Note: Don’t worry if you see odd or pixelated areas in your fill area; once the image is blurred, these areas will dissipate and likely will not be apparent in your final image.
This shows the selection after it has been expanded.
This shows the selection after it has been filled.
Step 4: Blur the background
Now it’s time to blur the background! If you like, you may want to convert the background to a Smart Object (as shown below) to allow you to make changes to your blur if it needs adjustments.
- Optional: Right-click over the background layer and choose Convert to Smart Object.
- Make the top layer visible by clicking the eyeball to the left of the layer thumbnail. This will make it easier to compare the blurred background with the subject so that you add the correct amount of blur for your photo.
- With the background layer selected, go to Filter > Blur Gallery > Field Blur.
- Increase the Blur slider to a reasonable amount for your photo (for this image, I set it to 45 px). It’s also a good idea to add a touch of Grain using the Noise panel to help keep the photo looking realistic, as blurring a photo can remove the natural grain from your photo. (You might also want to zoom in to try and match the grain of the background with your subject.)
- When finished, click OK at the top.
Optional: Convert the background layer to a Smart Object for greater flexibility in your editing.
Add blur and grain to the background layer.
Step 5: Remove the foreground blur with masking
The family looks like it is floating on the blurry background, so additional masking is required to give this a realistic look.
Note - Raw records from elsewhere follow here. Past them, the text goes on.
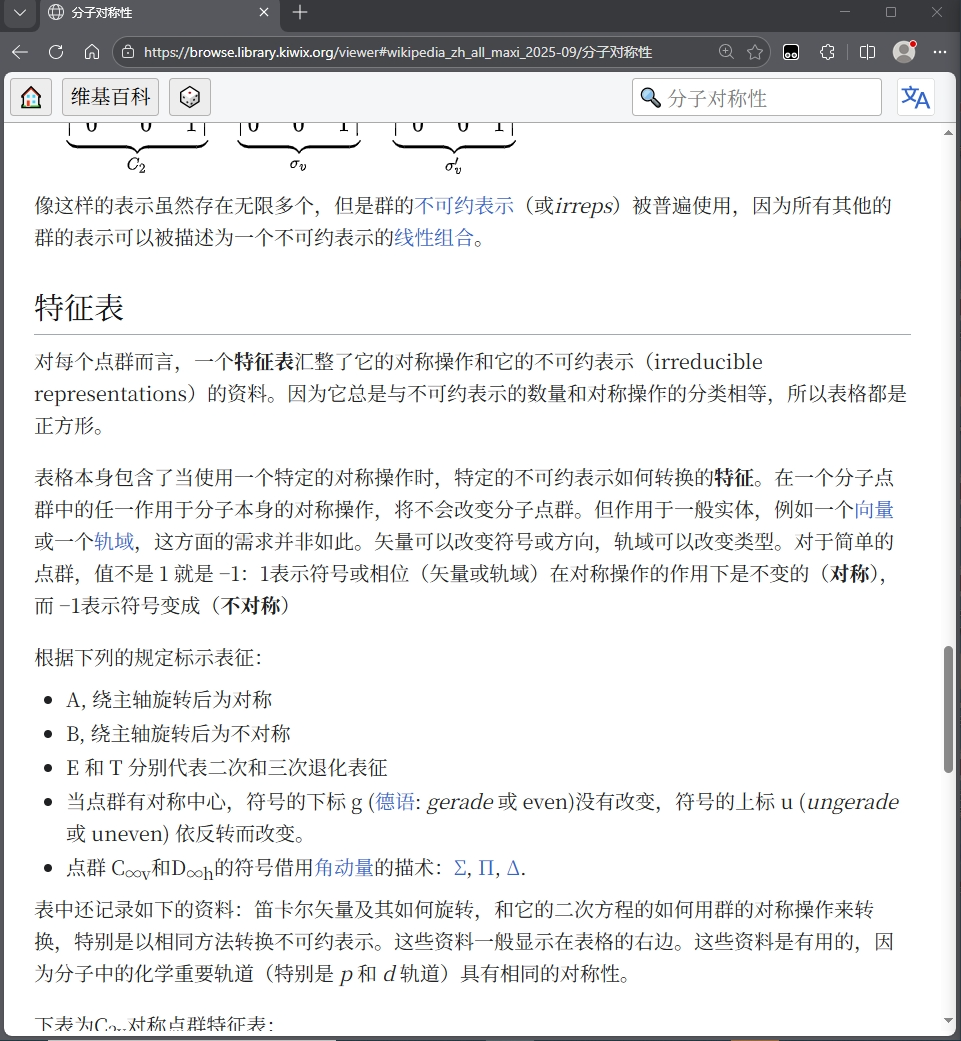Select the 分子对称性 browser tab
The height and width of the screenshot is (1041, 961).
coord(150,13)
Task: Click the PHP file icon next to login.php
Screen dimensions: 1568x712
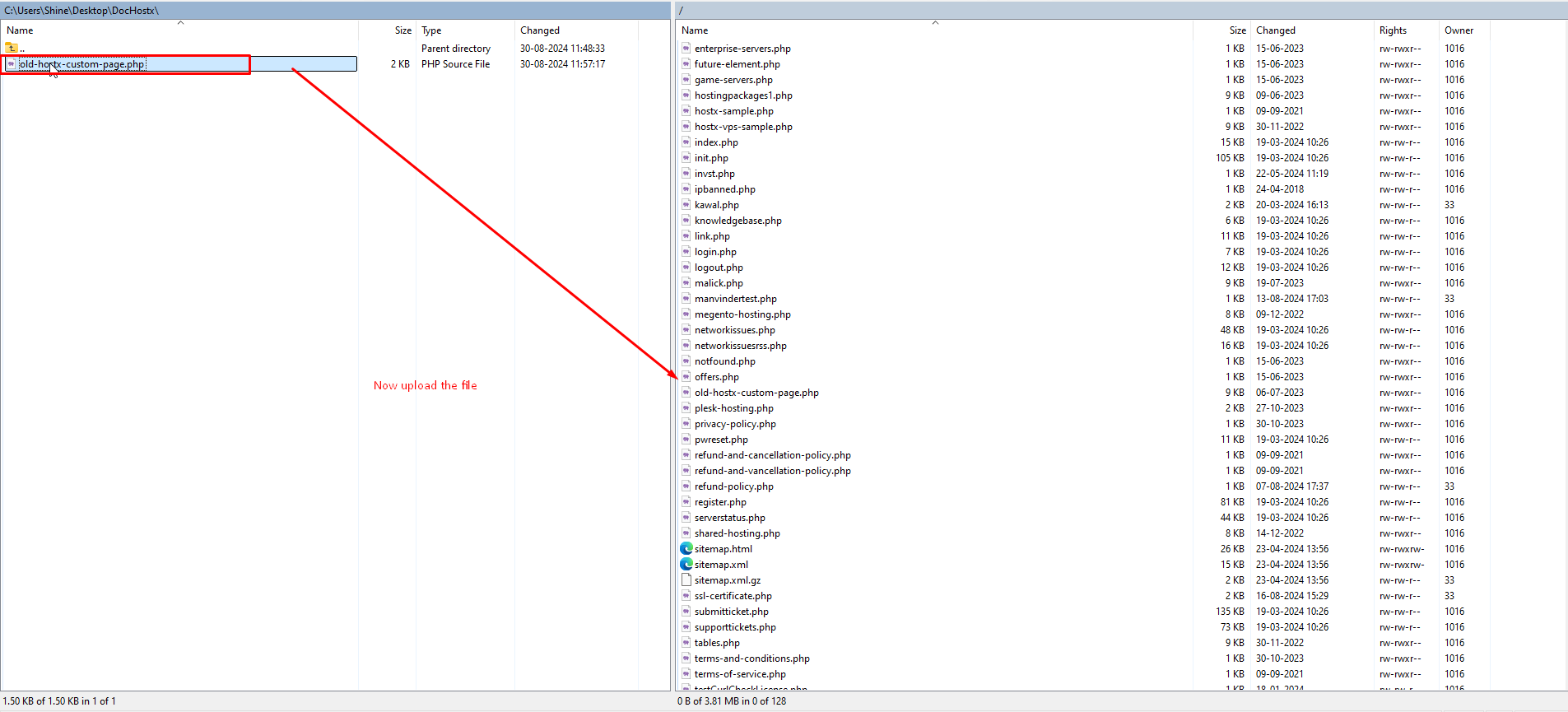Action: pos(686,252)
Here’s how:
- Click the layer mask on the top layer to activate it.
- Access the Gradient tool from the toolbar.
- Press D on your keyboard to set the default color swatches (White and Black).
- In the toolbar options at the top, choose the Linear Gradient, and set the color to Foreground to Transparent (white to transparent).
- Draw a gradient, starting at the bottom of the subject and upwards. You can hold the SHIFT key to keep your gradient straight. For this image, I started at the feet and dragged up to about the middle of the image frame.
Select the Linear Gradient with the “White to Transparent” color option.
Draw a gradient, starting at the base of the subject.
The finished image with the foreground in focus to ground the subject.